Sin embargo, el otro calló y estuvo un rato pensativo. Ambos miraban distraídamente a la gente que, ajena a sus honduras, llenaba todos los espacios del bar con su presencia, sus conversaciones y sus voces. El viejo se había trasmutado de repente en un ser cansado, no por la algarabía reinante, sino cansado de verdad, aterido por el frío escandaloso de toda aquella inconsecuencia que les rodeaba.
Al cabo de un rato el viejo dijo:
-Me gustaría poder describir lo que siento. Pero para mí, que no he renunciado a nada en mi vida, resulta difícil. Tal vez tú, Serafín, que eres un ser más puro, alguna vez seas capaz de hacerlo. Puede que ahora ni siquiera lo pienses pero, el día que te llegue la hora de sentir las cosas que se ocultan bajo tanta superficie, puede que hayas aprendido a hacerlo y, sin darte cuenta, lo hagas. Quizás tú, amigo, reúnas algún día el talento necesario para ello.

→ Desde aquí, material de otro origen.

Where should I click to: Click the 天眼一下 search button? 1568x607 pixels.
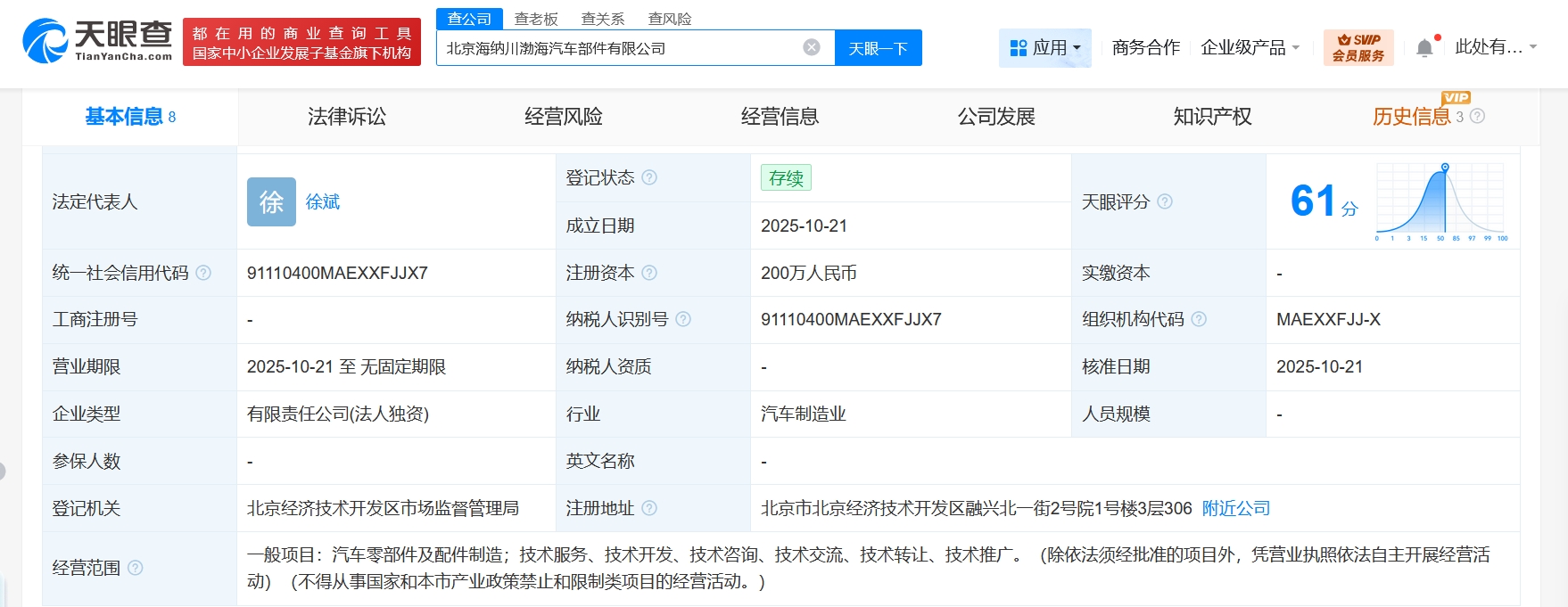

Serafín, viendo al viejo súbitamente tan marchito y lejano, no abrió la boca. Le miró y sintió como aquél, sin atender a su mirada, apreciaba la caricia atónita y comprensiva de su actitud respetuosa y sorprendida.
Y así, quedaron los dos tranquilos y con las ánimas suspendidas entre el griterío festivo que les circundaba. Conformes a la fuerza. Sumergidos bajo aquella superficie ruidosa.